Y.Ö., kendisine tecavüz ettiği öne sürülen Karaaslan ve bir başka televizyon muhabirinin, Muhtar ekibinden yediği dayağı özetle şöyle anlatıyor: "05.11.2002 günü gece Metin Karaaslan isimli muhabir otele geldi (...) Reha Muhtar’a kadar tüm müdürlerine bilgi verdi (...) Metin Abiye ‘Polise gidelim’ dedim. Bana ‘Polise gerek yok. Televizyon olarak halledeceğiz’ dedi. Ben de ‘O zaman aileme götürün. Babam devlet memuru’ dedim. ‘Ailen yardım etseydi evden kaçmazdın.

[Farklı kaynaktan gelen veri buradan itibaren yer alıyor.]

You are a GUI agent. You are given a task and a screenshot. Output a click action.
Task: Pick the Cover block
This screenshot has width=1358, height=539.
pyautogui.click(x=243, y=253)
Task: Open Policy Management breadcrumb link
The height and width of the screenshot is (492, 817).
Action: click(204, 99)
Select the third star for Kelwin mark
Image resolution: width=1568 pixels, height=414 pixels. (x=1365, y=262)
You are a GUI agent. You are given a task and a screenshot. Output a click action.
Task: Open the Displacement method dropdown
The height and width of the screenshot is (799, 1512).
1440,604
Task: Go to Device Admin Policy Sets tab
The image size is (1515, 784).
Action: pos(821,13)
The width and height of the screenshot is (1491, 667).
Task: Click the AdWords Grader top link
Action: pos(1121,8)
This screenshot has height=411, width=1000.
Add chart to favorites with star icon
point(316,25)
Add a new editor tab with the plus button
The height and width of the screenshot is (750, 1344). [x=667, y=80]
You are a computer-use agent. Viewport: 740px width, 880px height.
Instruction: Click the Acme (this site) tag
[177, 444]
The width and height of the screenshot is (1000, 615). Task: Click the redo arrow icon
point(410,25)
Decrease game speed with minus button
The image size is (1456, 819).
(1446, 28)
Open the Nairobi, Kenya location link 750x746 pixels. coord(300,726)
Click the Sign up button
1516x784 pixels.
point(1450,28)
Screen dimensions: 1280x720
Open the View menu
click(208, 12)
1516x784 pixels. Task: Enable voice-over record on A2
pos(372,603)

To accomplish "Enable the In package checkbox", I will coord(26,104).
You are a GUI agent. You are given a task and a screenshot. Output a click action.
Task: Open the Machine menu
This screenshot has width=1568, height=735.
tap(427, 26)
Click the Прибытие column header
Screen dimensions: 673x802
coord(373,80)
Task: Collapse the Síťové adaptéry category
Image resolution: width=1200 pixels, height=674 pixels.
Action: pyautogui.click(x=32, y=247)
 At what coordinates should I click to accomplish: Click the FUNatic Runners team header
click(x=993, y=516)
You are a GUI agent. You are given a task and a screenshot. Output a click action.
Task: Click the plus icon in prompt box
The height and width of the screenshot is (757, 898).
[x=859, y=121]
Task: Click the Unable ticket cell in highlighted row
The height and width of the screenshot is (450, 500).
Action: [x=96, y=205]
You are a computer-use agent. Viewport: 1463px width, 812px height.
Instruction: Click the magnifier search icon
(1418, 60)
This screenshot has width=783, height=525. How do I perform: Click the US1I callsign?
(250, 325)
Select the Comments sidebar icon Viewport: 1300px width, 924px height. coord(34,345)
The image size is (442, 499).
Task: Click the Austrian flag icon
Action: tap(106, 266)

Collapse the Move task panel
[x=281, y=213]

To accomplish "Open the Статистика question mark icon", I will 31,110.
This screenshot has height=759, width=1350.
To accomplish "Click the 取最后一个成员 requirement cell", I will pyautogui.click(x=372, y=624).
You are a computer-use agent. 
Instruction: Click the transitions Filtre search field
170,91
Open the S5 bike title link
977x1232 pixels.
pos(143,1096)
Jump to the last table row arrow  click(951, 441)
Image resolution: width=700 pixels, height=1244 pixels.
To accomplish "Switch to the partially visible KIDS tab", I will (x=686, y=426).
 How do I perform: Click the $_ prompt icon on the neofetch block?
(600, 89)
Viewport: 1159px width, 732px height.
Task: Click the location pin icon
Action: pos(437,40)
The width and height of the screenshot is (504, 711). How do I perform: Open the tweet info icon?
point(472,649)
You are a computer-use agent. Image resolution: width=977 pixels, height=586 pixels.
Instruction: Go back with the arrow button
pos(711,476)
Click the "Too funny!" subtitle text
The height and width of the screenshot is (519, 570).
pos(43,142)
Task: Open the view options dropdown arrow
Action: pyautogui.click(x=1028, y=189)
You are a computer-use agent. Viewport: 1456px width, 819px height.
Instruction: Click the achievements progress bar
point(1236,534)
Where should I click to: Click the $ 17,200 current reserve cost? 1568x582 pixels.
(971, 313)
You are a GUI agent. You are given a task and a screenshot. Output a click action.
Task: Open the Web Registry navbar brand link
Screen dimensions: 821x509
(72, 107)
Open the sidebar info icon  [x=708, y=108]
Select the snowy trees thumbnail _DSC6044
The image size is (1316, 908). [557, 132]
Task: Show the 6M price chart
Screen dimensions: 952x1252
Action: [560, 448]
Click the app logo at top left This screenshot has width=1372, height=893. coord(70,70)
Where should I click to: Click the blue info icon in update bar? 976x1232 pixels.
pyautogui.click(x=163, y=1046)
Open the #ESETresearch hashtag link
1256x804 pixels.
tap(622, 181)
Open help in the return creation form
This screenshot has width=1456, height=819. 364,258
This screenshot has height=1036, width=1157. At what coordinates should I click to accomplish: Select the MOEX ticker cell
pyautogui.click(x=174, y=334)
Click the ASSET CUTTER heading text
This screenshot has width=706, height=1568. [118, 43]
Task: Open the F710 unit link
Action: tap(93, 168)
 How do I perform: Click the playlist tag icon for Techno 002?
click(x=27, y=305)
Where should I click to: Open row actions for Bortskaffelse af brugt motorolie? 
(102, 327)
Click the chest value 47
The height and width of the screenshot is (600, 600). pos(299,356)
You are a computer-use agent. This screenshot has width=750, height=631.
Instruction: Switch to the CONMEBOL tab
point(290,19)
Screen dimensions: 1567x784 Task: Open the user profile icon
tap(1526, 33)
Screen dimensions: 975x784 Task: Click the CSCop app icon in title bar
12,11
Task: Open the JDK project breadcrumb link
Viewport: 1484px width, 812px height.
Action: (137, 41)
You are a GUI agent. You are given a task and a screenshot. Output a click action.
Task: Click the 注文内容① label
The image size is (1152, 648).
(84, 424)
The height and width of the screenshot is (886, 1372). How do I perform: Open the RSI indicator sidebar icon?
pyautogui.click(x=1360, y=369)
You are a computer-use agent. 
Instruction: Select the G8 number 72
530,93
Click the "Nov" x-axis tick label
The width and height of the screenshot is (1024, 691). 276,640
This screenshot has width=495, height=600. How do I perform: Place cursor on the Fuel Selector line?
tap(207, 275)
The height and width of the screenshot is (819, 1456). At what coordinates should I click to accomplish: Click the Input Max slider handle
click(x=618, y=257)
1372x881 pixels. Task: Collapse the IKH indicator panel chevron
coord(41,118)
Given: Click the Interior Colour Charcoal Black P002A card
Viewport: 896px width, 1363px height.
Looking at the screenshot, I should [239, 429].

Biz seninle ilgili haber yapacağız, Reha Muhtar seni canlı yayına çıkartıncaya kadar bir yere gidemezsin’ diyerek yatmamı söyledi. (...) 06.11.2002 günü sabahı beni ve Ayşegül (Porsuk) Ablayı alarak TV binasına götürdüğünde Zekeriya Bozkurt’un ağladığını, burnunun kanadığını ve yürümekte zorluk çektiğini gördüm. Yanımda Zekeriya’yı yine tekme tokat dövdüler. ‘Ömer burada olsaydı aynısı ona da olurdu’ diyerek dövmeye devam ettiler. Sonra Ömer isimli muhabir (diğer TV’den) geldi. İçeri girer girmez herkes vurmaya başladı. Bu kişileri, dövdüklerini ve kanları görünce fenalaştım. Beni odadan çıkarttılar..."

Olayı soruşturan savcı Mustafa Beyarslan, kızın otele yerleştirilmesinin hoş bir şey olmadığını söyledi. Sorumluların "Ben onu esirgemek, korumak amacıyla tuttum" dediğini kaydeden Beyarslan, alıkoyma konusunda soruşturma açılmasının zor olduğunu savundu. Dava açmak konusunda babaya görev düştüğünü kaydeden Beyarslan, şöyle dedi: "Benden habersiz niye götürüyorlar diyerek dava açması lazım, hukuk mahkemesinde de tazminat davası açabilir. 15 yaşından küçük bir kızın velisi tarafından şikâyet yapılması lazım. Bir de kız da şikâyetçi olabilir, ‘Beni orada rızam olmadan tuttular’ diye. Etik bakımından, toplumun sosyal yapısı bakımından büyük bir problem aslında bunun televizyona çıkarılması. Bu düşünülmesi lazım gelen sosyal bir hastalık. Haber yapmak konusu televizyonda oldukça istismar ediliyor. Şahısların şerefleriyle oynanıyor."

Y.Ö.’nün 5 gün boyunca kaldığı Riva Otel’in Genel Müdürü Zeynep Ergincan, şunları söyledi: "Televizyonlardan kalan oldu. 18 yaş altındaki birisi velisi olmadan kendi başına gelip kalamaz. Acentenin rezarvasyonunda ise bu durumu acente üstlenir. Bazen isim ve soy isim bile verilmez. Bu kişinin kaç yaşında olduğunu bilmeyiz. Bize yansıyan bir şey yok. Kim tutup getiriyorsa o zaman vasisi gidip peşinde dolaşsın, ben mi dolaşayım? Acente tarafından gelenlerin yaşını bilmeyiz."